The class runs in our purpose built BBQ shed at BBQ Land, just outside Hitchin (SG4 7HD), so whether it’s sunshine or drizzle, the smoke will rise.
When: Various dates available
Duration: 4-5 hours
Where: BBQ Land, Priory Farm, Priory Lane, Little Wymondley, Hitchin SG4 7HD
What recent graduates have said:
"This gave me the confidence to get set up smoking and really helped with methods and equipment needed."
"Good course for people looking to get into smoking or with a few years of experience."
"Wouldn’t of wanted to enter the world of smoking without attending the class, ultimately the best shortcut, great morning with these guys, couldn’t recommend it enough 👍"

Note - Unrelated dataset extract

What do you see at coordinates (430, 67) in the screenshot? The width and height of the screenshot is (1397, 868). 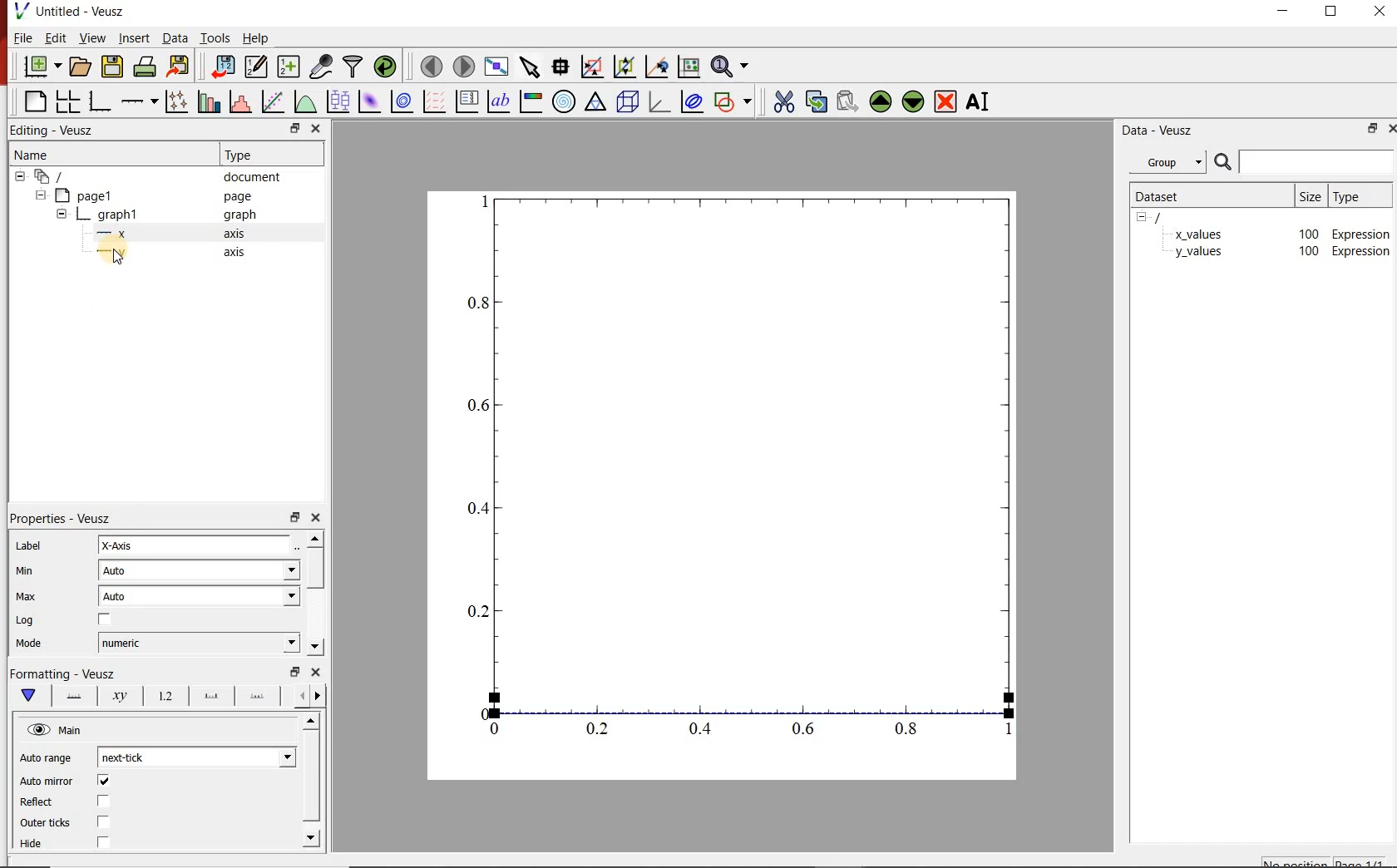 I see `move to previous page` at bounding box center [430, 67].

"What a fantastic day! The explanations and hands on tutorials were very clear and easy to follow. The food that was produced as part of this was stunning. I came away keen as ever to get back on smoker and try some new idea, so much so I made some wings the following day. The family were very pleased. The only problem, and it’s debatable is this is a problem, I now want a new smoker."
"I found the whole session very interesting and learned a lot, particularly about hot and cold smoking and using different ingredients, rubs and temperatures to influence flavours. Also the importance of choice of charcoal and to think of it as an ingredient as well as a fuel source. Thank you for making the session both entertaining and enjoyable - I will definitely be back!"